Personal ist nicht mehr vorhanden
Ein Problem, mit dem Luzern Tourismus und die Hotellerie aktuell zu kämpfen haben, ist der Personalmangel, der nach Bütikofer gerade die Reinigungskräfte betrifft. «Einige haben nach Ausbruch der Pandemie die Branche gewechselt oder sind in ihre Heimatländer zurückgereist», berichtet der Verwaltungsratspräsident. Es gibt Betriebe, die ihr Hotel nicht komplett wiederöffnen, weil ihnen das nötige Personal fehlt», weiss er. Praktisch jeder und jede Betriebsverantwortliche, mit denen Bütikofer und Tourismusdirektor Marcel Perren in den letzten Monaten gesprochen haben, beklagen diesen Mangel. Das Tauziehen zwischen den Schweizer Hotels, aber auch der internationalen Konkurrenz ist längst im Gange. «Dass wir nicht genug Leute begeistern können, wieder im Tourismus zu arbeiten, ist meine grösste Sorge», so Bütikofer.

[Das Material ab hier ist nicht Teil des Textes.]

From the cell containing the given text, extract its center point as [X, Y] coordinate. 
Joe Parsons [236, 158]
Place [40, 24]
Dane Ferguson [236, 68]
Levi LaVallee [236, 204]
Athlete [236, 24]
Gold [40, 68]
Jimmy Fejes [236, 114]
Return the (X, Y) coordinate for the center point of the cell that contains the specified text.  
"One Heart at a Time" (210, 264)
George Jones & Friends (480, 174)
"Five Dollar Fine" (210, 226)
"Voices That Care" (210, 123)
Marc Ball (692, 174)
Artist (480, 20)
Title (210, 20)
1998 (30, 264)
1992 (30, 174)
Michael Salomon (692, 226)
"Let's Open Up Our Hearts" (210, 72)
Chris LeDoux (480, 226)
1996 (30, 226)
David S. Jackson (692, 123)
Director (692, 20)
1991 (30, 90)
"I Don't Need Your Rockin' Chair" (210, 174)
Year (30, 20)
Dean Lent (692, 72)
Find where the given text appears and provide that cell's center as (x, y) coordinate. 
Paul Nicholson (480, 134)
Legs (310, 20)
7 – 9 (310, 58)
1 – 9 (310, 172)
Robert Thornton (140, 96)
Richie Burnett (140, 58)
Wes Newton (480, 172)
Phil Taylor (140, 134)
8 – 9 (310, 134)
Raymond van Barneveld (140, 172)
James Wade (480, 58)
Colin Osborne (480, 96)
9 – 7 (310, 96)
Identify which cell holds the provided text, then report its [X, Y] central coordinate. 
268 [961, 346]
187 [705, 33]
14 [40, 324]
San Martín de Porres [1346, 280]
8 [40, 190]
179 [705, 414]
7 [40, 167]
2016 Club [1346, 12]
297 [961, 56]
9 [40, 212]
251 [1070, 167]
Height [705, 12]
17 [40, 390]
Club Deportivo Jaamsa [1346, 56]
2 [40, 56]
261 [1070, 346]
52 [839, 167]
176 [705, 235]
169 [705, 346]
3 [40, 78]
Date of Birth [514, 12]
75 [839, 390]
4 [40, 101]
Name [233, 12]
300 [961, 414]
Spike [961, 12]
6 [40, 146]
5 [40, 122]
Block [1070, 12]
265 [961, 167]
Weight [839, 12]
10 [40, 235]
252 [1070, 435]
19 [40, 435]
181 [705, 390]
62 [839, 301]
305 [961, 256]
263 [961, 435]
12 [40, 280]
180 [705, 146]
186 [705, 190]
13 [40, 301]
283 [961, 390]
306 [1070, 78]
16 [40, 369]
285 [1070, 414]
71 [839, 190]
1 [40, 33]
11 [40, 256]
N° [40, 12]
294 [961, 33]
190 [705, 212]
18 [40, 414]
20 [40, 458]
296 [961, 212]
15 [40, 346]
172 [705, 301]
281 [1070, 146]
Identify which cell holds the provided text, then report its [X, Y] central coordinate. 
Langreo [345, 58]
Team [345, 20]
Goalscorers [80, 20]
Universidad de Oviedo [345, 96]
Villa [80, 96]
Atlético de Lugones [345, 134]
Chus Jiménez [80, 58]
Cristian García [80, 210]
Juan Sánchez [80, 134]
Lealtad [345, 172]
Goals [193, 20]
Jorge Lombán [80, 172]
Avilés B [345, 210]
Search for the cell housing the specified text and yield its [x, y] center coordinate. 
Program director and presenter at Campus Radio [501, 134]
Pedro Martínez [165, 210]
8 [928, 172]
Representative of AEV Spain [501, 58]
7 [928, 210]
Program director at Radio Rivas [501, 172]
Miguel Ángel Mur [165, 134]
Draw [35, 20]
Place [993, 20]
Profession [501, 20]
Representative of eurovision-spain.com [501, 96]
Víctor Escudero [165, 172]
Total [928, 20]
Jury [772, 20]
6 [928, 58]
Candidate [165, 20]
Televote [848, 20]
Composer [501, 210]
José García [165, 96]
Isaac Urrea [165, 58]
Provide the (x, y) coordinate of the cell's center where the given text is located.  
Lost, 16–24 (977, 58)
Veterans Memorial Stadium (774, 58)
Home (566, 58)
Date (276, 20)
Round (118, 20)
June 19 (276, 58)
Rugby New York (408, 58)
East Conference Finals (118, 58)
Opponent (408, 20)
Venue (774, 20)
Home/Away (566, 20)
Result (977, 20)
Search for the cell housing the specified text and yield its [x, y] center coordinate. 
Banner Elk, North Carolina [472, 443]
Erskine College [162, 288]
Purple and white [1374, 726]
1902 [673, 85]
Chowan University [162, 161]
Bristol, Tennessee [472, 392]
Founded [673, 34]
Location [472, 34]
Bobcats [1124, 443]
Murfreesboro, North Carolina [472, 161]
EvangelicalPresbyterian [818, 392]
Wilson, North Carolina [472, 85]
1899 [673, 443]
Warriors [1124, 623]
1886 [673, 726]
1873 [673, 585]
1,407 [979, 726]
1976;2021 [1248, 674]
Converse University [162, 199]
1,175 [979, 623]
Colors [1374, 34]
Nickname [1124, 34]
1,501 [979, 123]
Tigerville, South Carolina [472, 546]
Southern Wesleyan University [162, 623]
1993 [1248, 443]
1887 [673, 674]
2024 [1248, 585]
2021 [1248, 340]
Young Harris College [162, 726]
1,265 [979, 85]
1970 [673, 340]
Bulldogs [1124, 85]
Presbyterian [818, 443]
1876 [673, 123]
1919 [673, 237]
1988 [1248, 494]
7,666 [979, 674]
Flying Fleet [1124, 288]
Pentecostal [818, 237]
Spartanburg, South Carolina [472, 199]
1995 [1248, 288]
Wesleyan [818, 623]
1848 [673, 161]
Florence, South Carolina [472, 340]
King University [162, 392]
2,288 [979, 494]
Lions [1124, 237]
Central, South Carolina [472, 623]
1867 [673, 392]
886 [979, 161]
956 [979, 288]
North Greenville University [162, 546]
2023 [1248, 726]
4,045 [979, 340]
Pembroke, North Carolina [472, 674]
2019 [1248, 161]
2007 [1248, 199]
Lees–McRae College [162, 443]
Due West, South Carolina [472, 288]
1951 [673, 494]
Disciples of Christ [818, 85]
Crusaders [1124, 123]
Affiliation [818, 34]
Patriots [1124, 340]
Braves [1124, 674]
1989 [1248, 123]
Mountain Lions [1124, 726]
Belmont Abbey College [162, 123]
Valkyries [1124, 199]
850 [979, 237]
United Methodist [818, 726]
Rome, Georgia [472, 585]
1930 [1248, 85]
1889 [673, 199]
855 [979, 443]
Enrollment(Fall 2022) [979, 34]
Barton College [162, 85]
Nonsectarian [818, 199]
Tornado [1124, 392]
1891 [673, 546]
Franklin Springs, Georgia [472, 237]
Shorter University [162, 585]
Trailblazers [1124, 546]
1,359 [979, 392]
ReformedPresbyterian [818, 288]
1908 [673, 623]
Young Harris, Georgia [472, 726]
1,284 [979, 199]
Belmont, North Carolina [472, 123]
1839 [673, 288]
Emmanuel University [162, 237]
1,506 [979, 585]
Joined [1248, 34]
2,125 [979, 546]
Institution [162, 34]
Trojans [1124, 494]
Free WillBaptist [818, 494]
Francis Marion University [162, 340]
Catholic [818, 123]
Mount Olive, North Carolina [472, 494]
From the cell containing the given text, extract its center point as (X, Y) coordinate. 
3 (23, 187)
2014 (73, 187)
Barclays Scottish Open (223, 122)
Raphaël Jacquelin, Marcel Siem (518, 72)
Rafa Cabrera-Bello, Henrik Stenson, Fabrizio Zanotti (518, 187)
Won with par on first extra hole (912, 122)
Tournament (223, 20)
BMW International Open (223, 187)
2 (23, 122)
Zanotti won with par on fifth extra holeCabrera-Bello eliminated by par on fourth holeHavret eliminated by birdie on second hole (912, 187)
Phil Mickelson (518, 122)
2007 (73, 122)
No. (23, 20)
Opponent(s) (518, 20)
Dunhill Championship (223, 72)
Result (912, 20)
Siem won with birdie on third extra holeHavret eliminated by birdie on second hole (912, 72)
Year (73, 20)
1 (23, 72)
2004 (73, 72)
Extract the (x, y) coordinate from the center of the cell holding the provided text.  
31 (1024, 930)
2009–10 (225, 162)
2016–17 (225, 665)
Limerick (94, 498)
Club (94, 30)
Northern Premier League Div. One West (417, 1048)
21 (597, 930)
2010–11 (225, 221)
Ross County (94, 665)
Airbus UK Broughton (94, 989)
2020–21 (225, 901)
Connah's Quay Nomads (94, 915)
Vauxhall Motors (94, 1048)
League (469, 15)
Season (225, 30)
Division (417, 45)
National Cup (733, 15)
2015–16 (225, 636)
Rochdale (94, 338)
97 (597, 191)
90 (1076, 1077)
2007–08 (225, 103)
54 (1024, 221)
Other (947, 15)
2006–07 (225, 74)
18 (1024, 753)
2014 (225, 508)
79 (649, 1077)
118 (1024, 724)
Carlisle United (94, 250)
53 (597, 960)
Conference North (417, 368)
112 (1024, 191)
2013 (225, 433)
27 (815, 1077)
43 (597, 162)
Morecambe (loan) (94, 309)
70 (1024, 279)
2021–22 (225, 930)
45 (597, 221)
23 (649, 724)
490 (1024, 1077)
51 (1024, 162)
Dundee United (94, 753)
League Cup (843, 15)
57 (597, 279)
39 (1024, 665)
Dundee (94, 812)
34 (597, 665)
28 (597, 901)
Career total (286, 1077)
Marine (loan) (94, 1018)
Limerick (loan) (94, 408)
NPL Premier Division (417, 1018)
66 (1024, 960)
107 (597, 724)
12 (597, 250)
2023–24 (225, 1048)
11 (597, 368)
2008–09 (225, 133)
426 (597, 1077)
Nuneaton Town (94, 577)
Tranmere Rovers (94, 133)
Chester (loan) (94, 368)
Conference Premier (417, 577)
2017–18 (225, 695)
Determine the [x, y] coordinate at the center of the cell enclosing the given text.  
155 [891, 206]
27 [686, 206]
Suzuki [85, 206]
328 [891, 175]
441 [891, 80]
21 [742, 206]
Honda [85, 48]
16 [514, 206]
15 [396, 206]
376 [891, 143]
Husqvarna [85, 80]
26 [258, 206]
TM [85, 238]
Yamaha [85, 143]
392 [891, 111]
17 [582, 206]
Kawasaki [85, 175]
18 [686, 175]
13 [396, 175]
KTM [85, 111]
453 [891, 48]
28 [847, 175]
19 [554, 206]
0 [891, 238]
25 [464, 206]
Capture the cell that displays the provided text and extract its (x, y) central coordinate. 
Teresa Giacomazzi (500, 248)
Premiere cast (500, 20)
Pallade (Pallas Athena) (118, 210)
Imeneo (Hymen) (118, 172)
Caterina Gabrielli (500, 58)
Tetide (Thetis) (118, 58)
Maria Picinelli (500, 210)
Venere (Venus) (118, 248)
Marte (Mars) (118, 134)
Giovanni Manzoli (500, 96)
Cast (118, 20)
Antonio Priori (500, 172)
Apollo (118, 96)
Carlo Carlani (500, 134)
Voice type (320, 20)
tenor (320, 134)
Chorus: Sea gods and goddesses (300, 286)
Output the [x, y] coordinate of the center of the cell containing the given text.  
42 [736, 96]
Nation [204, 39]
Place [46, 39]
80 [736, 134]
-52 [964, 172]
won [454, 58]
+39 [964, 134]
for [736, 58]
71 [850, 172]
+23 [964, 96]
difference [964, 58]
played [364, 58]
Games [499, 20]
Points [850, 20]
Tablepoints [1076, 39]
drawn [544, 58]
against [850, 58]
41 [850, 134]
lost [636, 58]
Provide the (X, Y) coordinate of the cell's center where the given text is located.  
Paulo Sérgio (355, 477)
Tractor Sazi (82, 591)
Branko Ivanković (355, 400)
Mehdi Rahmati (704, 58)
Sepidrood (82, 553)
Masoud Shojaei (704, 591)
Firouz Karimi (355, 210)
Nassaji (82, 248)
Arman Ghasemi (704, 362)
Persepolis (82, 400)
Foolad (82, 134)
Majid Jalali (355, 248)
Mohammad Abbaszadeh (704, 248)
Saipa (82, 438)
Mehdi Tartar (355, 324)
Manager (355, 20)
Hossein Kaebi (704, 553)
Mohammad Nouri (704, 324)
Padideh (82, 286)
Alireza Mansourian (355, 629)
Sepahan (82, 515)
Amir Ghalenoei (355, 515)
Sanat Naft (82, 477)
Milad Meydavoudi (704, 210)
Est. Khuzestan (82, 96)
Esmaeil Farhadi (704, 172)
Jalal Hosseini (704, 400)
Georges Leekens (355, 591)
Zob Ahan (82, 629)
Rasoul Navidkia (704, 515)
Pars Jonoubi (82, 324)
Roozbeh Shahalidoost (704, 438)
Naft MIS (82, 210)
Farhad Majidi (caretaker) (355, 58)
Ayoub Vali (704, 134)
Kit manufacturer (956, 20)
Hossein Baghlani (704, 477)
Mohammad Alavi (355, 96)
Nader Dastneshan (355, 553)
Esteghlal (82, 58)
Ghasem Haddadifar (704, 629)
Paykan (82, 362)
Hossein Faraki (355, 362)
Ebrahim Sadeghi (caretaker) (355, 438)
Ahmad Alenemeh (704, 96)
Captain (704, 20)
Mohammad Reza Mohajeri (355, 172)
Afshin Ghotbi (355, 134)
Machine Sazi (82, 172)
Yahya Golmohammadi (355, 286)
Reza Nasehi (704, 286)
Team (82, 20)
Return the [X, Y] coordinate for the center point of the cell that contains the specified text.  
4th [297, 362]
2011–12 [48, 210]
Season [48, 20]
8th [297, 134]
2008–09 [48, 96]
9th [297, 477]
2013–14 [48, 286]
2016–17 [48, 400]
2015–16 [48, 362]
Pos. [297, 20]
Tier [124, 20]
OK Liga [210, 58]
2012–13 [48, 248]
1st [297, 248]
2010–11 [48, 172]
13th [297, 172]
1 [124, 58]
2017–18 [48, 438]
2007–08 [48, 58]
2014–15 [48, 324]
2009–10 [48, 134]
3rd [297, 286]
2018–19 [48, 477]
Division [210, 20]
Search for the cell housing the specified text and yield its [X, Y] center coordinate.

Anteile werden neu verteilt
Gemäss Tourismusdirektor Marcel Perren war man vor der Pandemie eine Vorzeigedestination aufgrund der breiten Aufstellung. Luzern hatte kein Klumpenrisiko, knapp ein Viertel der Übernachtungsgäste stammte aus der Schweiz, je ein knapper Viertel aus Europa und den USA sowie rund 30 Prozent aus Asien. Gemäss Marcel Perren ist es ein Ziel, den Anteil von Schweizer und europäischen Gästen noch weiter auszubauen. «Die haben mehr Potenzial, Stammgäste zu werden; reisen wir nach Übersee, besuchen auch die wenigsten zweimal denselben Ort», erklärt Perren die Bestrebungen. Die Karten werden aktuell aber ohnehin neu gemischt. «China ist darum bemüht, die Bevölkerung vermehrt für Ferien im eigenen Land zu begeistern», erklärt Martin Bütikofer. Dem entgegenzuhalten, ist aktuell schwierig. Die Chinesen haben weiterhin eine Ausreisesperre – dass diese vor den Olympischen Spielen Anfang 2022 aufgehoben wird, erscheint relativ unwahrscheinlich. Mit einer Erholung rechnet man in diesem Markt erst ab Mitte 2022. Ein zähes Ringen um die Touristen gibt es aber auch gegenüber den Nachbarstaaten.«Österreich investiert beispielsweise sehr viel in diesen Restart – die haben Mittel, die uns nicht zur Verfügung stehen», so Bütikofer. Er hofft, anstelle von zusätzlichen grossen Investitionen die potenziellen Gäste «mit dem Topprodukt, das immer noch vorhanden ist», zu überzeugen.
Es fehlt noch gut die Hälfte
Im Vergleich zum Jahr 2019, also vor der Pandemie, rechnet Tourismusdirektor Perren bis Ende Jahr mit einem Minus des Gästevolumens von 55 Prozent. «Wir haben also immer noch eine riesige Herausforderung vor uns», betont er.
Für das Jahr 2022 rechnet Schweiz Tourismus noch mit einem Minus von 18 Prozent im Vergleich zum Jahr vor dem Covid-Ausbruch in der Schweiz; Luzern Tourismus ist mit einem Minus von 32 Prozent für die Stadt Luzern noch etwas vorsichtiger. Marcel Perren begründet dies mit dem überdurchschnittlichen Anteil an ausländischen Gästen in der Leuchtenstadt. 2023 soll wieder 85 Prozent des Gästevolumens von 2019 erreicht werden. Martin Bütikofer betont: «Es dauert relativ lange, bis wir wieder die Zahlen von 2019 erreichen werden.»